SHORT TASK: Reproduce the records below verbatim, line for line, with no changes.

GIVEN ENTRIES:
++++++++
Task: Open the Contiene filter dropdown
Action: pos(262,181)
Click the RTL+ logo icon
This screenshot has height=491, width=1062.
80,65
++++++++
RESPONSE:
Task: Open the Contiene filter dropdown
Action: pos(262,181)
Click the RTL+ logo icon
This screenshot has height=491, width=1062.
80,65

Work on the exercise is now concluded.